══ Fragmento del texto ══

Se suele decir que Bastián es un caso emblemático de este siniestro. Esta perspectiva no deja de involucrar una premisa que explica este tipo desastres en Chile. Pues bien, Bastián se erigió como la representación de la injusticia y el mal funcionamiento del sistema penal. Su historia se puede sintetizar en la de un joven de 22 años que debido a sus condiciones socioeconómicas abandonó el sistema escolar y se dedicó al comercio ambulante. Una trayectoria de vida que no deja de conmover, porque, por sobre todo, no se trata de un ladrón. Y esa diferencia, siempre velada, es una herida en nosotros -que somos los buenos- y en ellos -los vándalos-, cuya existencia bajo el resguardo del Estado de Chile no se considera una prioridad. 

Pero la de Bastián como las de los otros 80 reclusos fallecidos está marcada por el mismo signo del Chile que hoy se levanta o no se duerme: la injusticia. Partamos por los hechos que están detrás del ingreso de Bastián a la cárcel de San Miguel. Si bien las circunstancias que hicieron que pasara sus últimos días de vida en este recinto, están estrechamente relacionadas con la burocracia y el sinsentido que contamina nuestro sistema judicial, asimismo no deja de ser cierto que la detención que decide su destino está vinculada con la venta de devedés llamados “piratas”, al ser reproducciones no autorizadas de películas hollywoodenses. Este tipo de transacción no era la única que realizaba Bastián, a quien vender le gustaba y harto. Tanto como devedés también contaba entre sus mercancías calcetines y golosinas. No obstante es este primer tipo de producto el que tiene una connotación diferente en la legislación chilena que se traduce en la exigencia de una mayor persecución. ¿La razón? Los compromisos comerciales adquiridos por Chile para ingresar al mercado globalizado. Para decirlo de manera más clara, son exigencias que se encuentran en los tratados de libre comercio que se han suscrito desde inicio de la década de 1990.

═══
══ Registros ══

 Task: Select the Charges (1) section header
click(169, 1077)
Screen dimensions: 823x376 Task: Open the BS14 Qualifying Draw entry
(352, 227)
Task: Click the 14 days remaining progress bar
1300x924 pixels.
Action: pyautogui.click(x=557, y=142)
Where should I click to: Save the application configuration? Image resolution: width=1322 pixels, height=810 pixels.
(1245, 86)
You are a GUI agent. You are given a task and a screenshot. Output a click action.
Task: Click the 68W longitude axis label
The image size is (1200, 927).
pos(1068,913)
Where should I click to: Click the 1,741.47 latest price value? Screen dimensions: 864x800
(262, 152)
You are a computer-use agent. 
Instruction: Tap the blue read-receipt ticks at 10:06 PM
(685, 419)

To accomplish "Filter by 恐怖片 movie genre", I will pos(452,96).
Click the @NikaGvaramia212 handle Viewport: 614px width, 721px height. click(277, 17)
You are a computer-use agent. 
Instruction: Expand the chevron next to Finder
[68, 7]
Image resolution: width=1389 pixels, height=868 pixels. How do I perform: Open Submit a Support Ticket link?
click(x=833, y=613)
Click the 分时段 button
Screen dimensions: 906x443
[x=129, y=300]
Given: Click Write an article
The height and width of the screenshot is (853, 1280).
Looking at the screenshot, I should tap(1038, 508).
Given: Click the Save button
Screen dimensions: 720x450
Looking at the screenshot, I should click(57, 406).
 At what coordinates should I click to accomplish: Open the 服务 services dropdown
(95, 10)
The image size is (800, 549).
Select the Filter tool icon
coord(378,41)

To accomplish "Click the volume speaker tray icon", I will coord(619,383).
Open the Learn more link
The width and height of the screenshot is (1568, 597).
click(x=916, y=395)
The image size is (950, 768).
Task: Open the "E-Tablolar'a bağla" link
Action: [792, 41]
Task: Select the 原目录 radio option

═══

**Tareas propuestas**
a. Responde estas preguntas sobre el texto acerca de Bastián:
(i) ¿Qué edad tenía Bastián?
(ii) ¿Cuántos otros reclusos fallecidos se mencionan junto a él?
(iii) Además de devedés, ¿qué otras mercancías vendía Bastián?
b. Prosigue el texto sobre Bastián a partir de su última oración.

**Respuestas por tarea**
a.
(i) Tenía 22 años.
(ii) Se mencionan otros 80 reclusos fallecidos.
(iii) Vendía también calcetines y golosinas.

b.
Cuando a nueve años de lo ocurrido en la cárcel de San Miguel, resulta imposible no pensar en la idea de desastre. Esta palabra proviene del provenzal disastro, que se compone del sufijo latino dis- (múltiple) y la voz astro. Esta conexión responde a la relación que en la Antigüedad se estableció con el cielo, marcada por la conciencia de la fuerza de la naturaleza (el cielo y las estrellas) y sus efectos en la Tierra. Un desorden celeste imposible de controlar por los seres humanos. Echaré mano a esta referencia para traer a la discusión la idea del teórico alemán Walter Benjamin sobre la historia, pues nos permite pensar la actualidad -este momento y estos nueve años desde la muerte de Bastián- como una constelación -como las del cielo- específica de tiempos. Es decir, un lugar y un tiempo donde pasado y presente convergen y colisionan. 

El fragmento, esa ruina del pasado, esa imagen de lo que fue, tiene un carácter fúnebre, mantiene un vínculo privilegiado con el pasado. Su estatuto está definido por la fisura inscrita en su existencia, que permite, al menos como una ventana entreabierta, enunciar la falta. De manera más clara, pensar en en el pasado, en la muerte, exige advertir lo que no está presente. Es por ello, que un pensador como Benjamin se interesa en la caducidad, porque ahí está el destello, el choque de temporalidades,  donde el presente se abre al pasado. La historia, en este sentido, la comprende como un ejercicio de politización que requiere desmantelar la idea de actualidad.

Con este gesto, Benjamin busca distanciarse de la idea arrogante que supone que el hoy puede recuperar el pasado como un devenir único y lineal. Por el contrario, una reescritura politizada de la historia nos sugiere movilizarla y atribuirle a los agentes involucrados un coeficiente histórico. Así, el pasado se abre hacia una relectura dinámica donde ingresa aquello que ha sido dejado de lado, reprimido y descartado por las clases dominantes.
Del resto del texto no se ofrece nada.